● **Task 1**: In the article on productivity distractions, what share of future leaders does research show feel busy all the time?
● **Task 2**: Name every factor the productivity distractions article says to manage in order to maintain your energy.
● **Task 3**: Carry on the article about productivity distractions, picking up after its final sentence.

● **Passage**:
══════════════════════════════
Hacking the 5 Distractions to Productivity

Research shows up to 65% of future leaders feel busy all the time. When this happens, productivity starts to suffer, and you can get distracted. The trick is finding easy ways to keep track of these distractions and limit them.

Here I share five common distractions you need to hack to ensure you don’t get diverted. 

Distraction #1 Lack of Energy

The flurry of constant activity and the need to be switched on all the time takes a lot of energy—and this is what limits many people from achieving as much as they could. The Huffington Post’s Anne Loehr reported in 2014 that the Johnson & Johnson Human Performance Institute (HPI) found when you’re constantly physically and mentally taxed, your energy drains and your effectiveness diminishes, and you start to lose your edge—just like a professional athlete. To stay productive, you need to take the time to recharge your batteries. This includes managing sleep, diet and exercise to maintain your energy.

Distraction #2 Wrong Mindset and Self Doubt

Too often, self-doubt gets in the way and starts to stall forward progress. This can show up as an inner dialogue guiding you when you’re in your leadership role. If these voices start creating doubt, it’s easy to start second-guessing what needs to be done. This creates a distraction that can take you off track. By gathering feedback from those you trust you can ensure that you keep the right mindset.
══════════════════════════════
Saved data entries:
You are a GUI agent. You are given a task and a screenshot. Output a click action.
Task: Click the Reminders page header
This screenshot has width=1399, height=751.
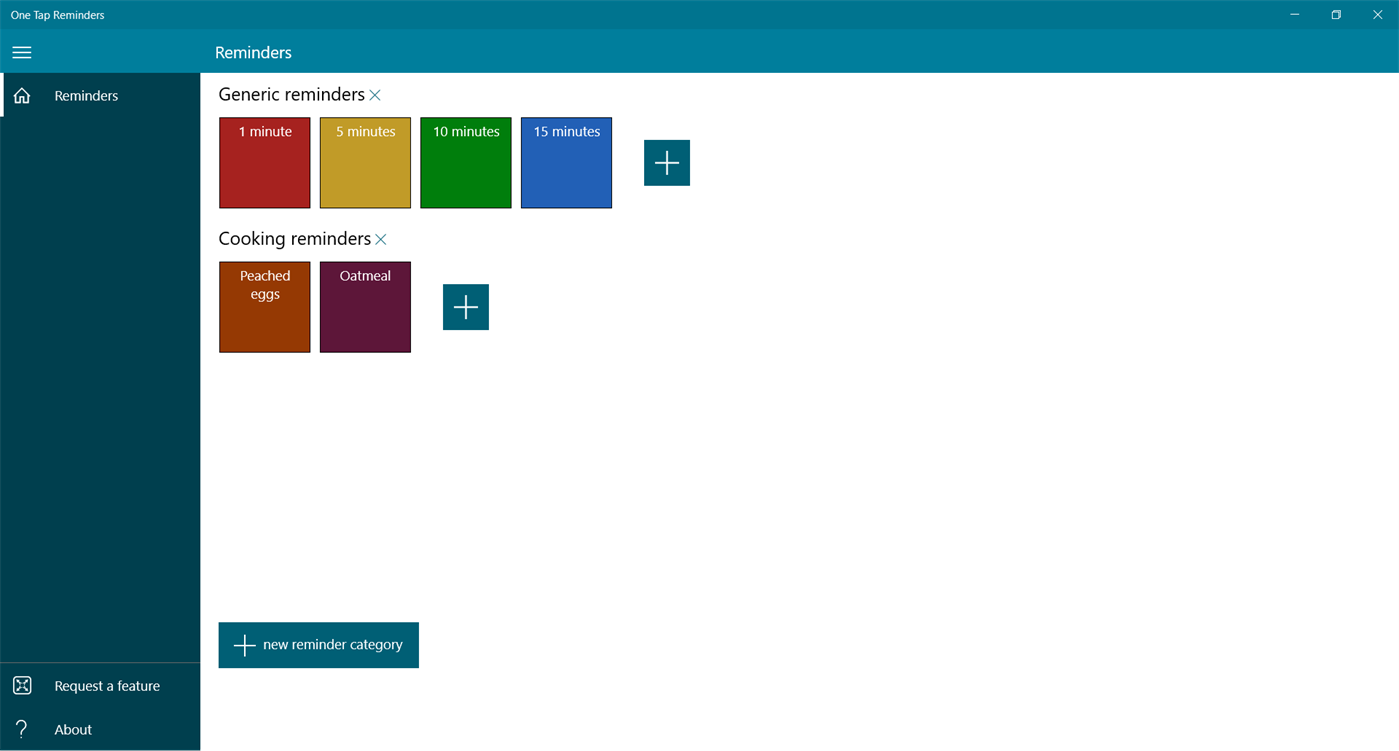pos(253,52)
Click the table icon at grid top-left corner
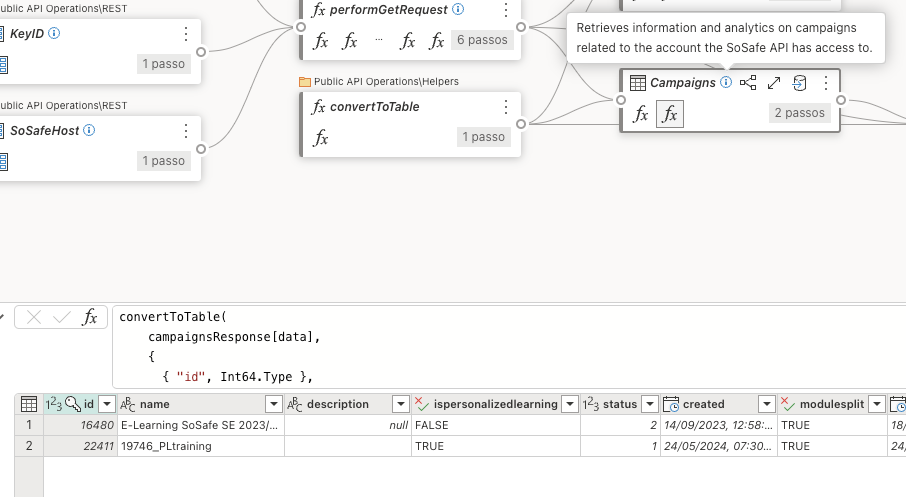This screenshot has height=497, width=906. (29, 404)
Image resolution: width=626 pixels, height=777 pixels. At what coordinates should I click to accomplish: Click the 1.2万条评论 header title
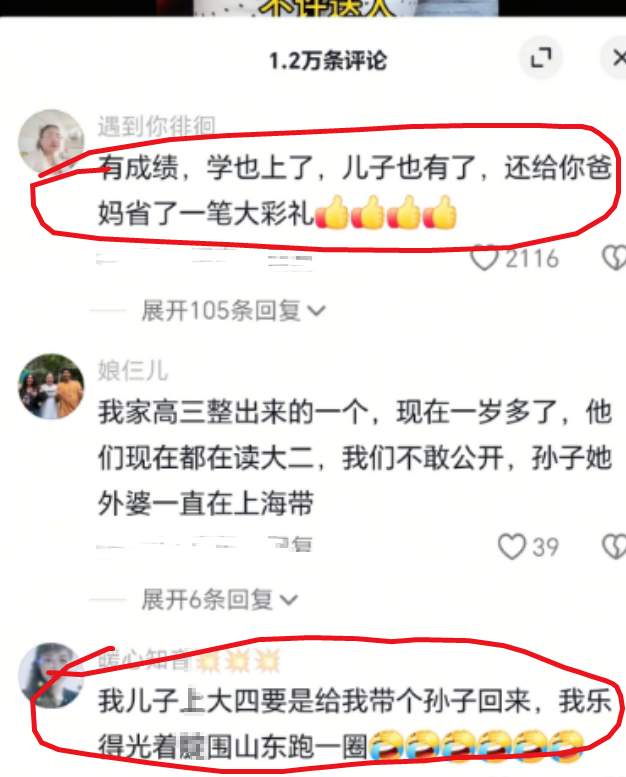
══════════════════════════════
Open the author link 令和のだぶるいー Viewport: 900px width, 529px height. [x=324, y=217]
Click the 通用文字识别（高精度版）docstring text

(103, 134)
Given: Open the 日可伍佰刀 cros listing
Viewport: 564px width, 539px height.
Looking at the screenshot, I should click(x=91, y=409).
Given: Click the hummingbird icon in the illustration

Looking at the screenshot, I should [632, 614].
══════════════════════════════
● **Written answer 1**: Up to 65%

● **Written answer 2**: Sleep, diet, exercise

● **Written answer 3**:
Distraction #3 Time Fillers and the Biological Need to Be Busy

We seem to be wired to believe that if we’re not constantly doing something we’re wasting our time. A famous experiment in the 1950’s by James Olds & Peter Milner placed small electrodes in the brains of rats to stimulate the part of the brain that released dopamine whenever the rat pressed a lever. The result was rats becoming addicted to pressing the lever up to 700 times an hour. We as humans have a similar response mechanism to dopamine. We’ve become so highly strung that we need to be busy all the time. And worse still, people get caught on a treadmill where it doesn’t matter what they’re doing if they’re busy at it.

For many of us we need to stop and think about why we are doing something and make sure it is not just to fulfil the need to feel busy. 

Distraction #4 Technology and how it Overwhelms

Focusing on what’s important is becoming harder due to the constant barrage of digital information and technological overload. People are being distracted by things that are not relevant or important. It’s estimated that, on average, we have 4000 thoughts per day flying in and out of our minds. This makes it extremely challenging to focus on any one thought for a period before technology introduces another random thought to distract you. Make sure that you control your use of technology and not the other way around.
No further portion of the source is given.